- Semantic computing is becoming a hot topic in the healthcare industry as the first wave of big data analytics leaders looks to move beyond the basics of population health management, predictive analytics, and risk stratification.
This new approach to analytics eschews the rigid, limited capabilities of the traditional relational database and instead focuses on creating a fluid pool of standardized data elements that can be mixed and matched on the fly to answer a large number of unique queries.
Montefiore Medical Center, in partnership with Franz Inc., is among the first healthcare organizations to invest in a robust semantic data lake as the foundation for advanced clinical decision support and predictive analytics capabilities.
Six months after introducing the concept to readers at HealthITAnalytics.com, Parsa Mirhaji, MD, PhD, has provided an update on Montefiore’s progress with a sophisticated, potentially revolutionary predictive analytics pilot program.
“The Semantic Data Lake is up and running, and it’s doing well,” said Mirhaji, Associate Professor of Systems and Computational Biology and the Director of Clinical Research Informatics at the Albert Einstein College of Medicine and Montefiore Medical Center-Institute for Clinical Translational Research.
“Right now, we are still in the middle of a pilot program that uses predictive analytics to flag any patient hospitalized at Montefiore Health System locations, who is at risk of death or of the need for intubation within the following 48 hours, which is the window of opportunity to complete an effective intervention for the course of events.”
As part of a collaboration with the Mayo Clinic, Montefiore is in the process of refining a predictive algorithm founded on retrospective data from more than 68,000 patients across the two institutions. The data lake delivers real-time data for perspective surveillance on real patients, Mirhaji says, using actionable clinical data.
“It creates risk scores based on the patient’s likelihood of a major event within 48 hours,” he explained. “Then there’s another engine that kicks in based on those risk scores and other factors to determine what we can do for that particular patient to avoid the crisis. It can send a personalized checklist of proposed interventions to the practitioner in charge of that case.”
At the moment, the system is still in its pre-clinical validation stage. The algorithm is working in parallel with the traditional care delivery process to test its capabilities, but clinicians are not currently receiving notifications for their patients.
Instead, results are being sent to a group of clinical investigators who are comparing the predictive analytics with real-life patient care procedures to see how well the system is working.
“We are very happy with what we’re seeing right now, as the information is very sensitive and very specific,” Mirhaji added. “We can find almost all the high-risk patients in our population with only a one percent error, which is a very good result.”
With such impressive early progress, go-live is slated for July of 2016, he said. “At that point, we will start to communicate the notifications directly to providers through our Epic EHR, and we will also collect additional information about whether or not practitioners are actually following the suggestions provided.”
“If they are not adhering to the recommendations, then we will try to get feedback about why, and compare the outcomes of patients being treated according to each decision-making process. That will give us some understanding of the behavioral aspects of using this type of clinical decision support and user acceptance of the way we are communicating these recommendations.”
Because the semantic data lake is a learning system, Mirhaji and his team can feed their results back into the database and treat the information as lessons learned. “All of the scores and predictions that we are collecting will be saved back into the system as data points,” he said. “This will become fodder for future learning.”
Montefiore’s semantic computing infrastructure may be able to do much more in the future than flag crisis patients, he added. In conjunction with several clinical partners, the New York-based health system is looking into how the database could aid diabetes management and provide support for patients with sleep disorders, such as apnea.
“Additionally, we are investigating a way to predict behavioral health needs for Montefiore patients to see if there is a relationship between behavioral or mental health issues and outcomes of care,” said Mirhaji.

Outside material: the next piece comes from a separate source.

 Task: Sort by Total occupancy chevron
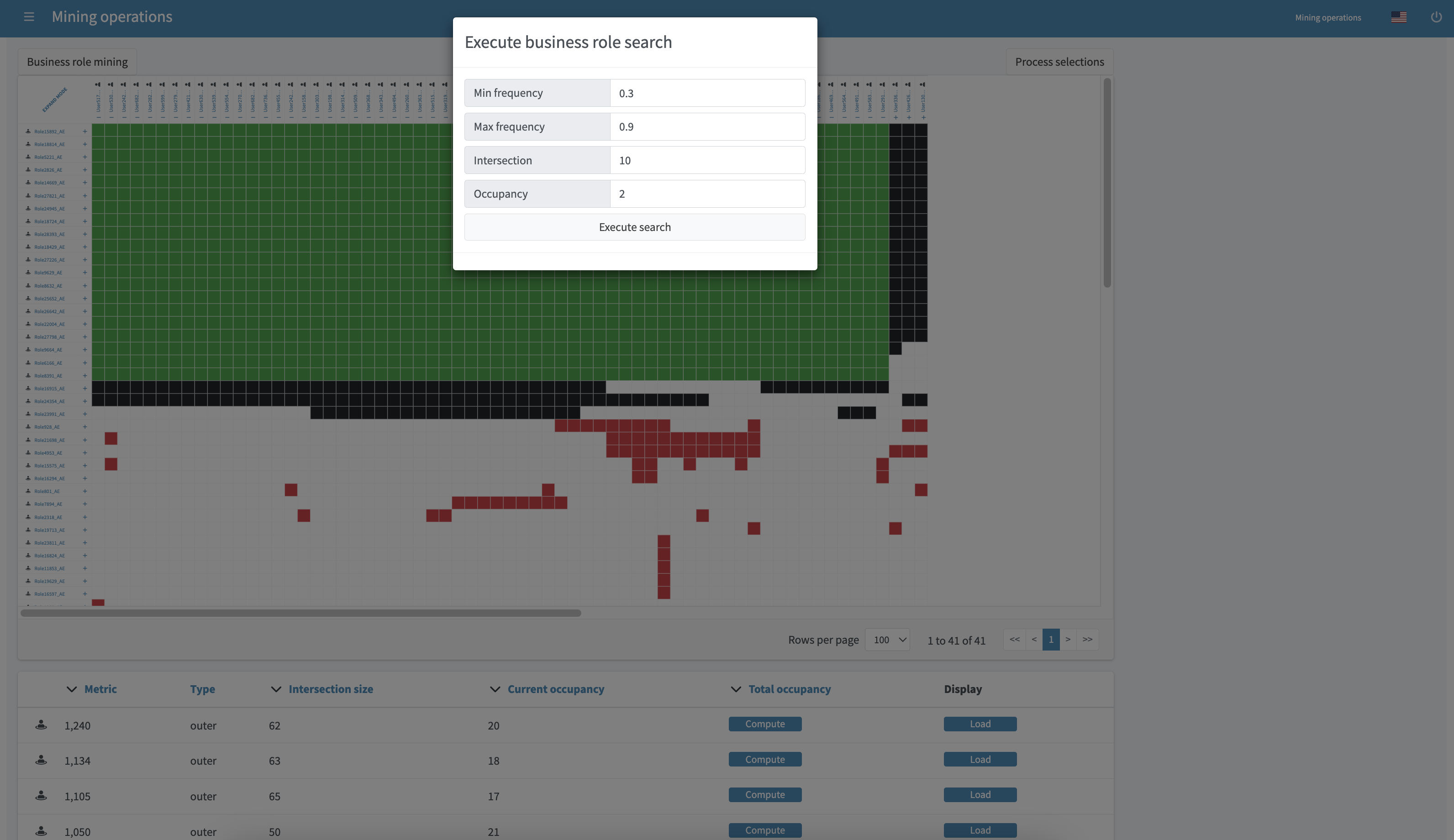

“That will help us better manage patients with these needs and make improvements to the care delivery system to taking these variabilities into account.”
Medication reconciliation and discharge education are also on the horizon, he said, as well as other use cases involving continuous monitoring and multiple streams of data.
The real-time nature of the semantic predictive analytics architecture is opening up many exciting possibilities, but researchers will need to cultivate a deeper understanding of what specific data elements play a critical role in improving outcomes.
“We must identify the different categories of information we need to deliver to patients to help them understand their regimens,” said Mirhaji. “How can we create very simple and comprehensive instructions about what to do after they leave the hospital?”
“If we can use the semantic data lake to create better characterizations of what is happening with a patient, we can prompt more informed and more impactful clinical decision-making for providers and consistently improve the standard of care for the communities we serve.”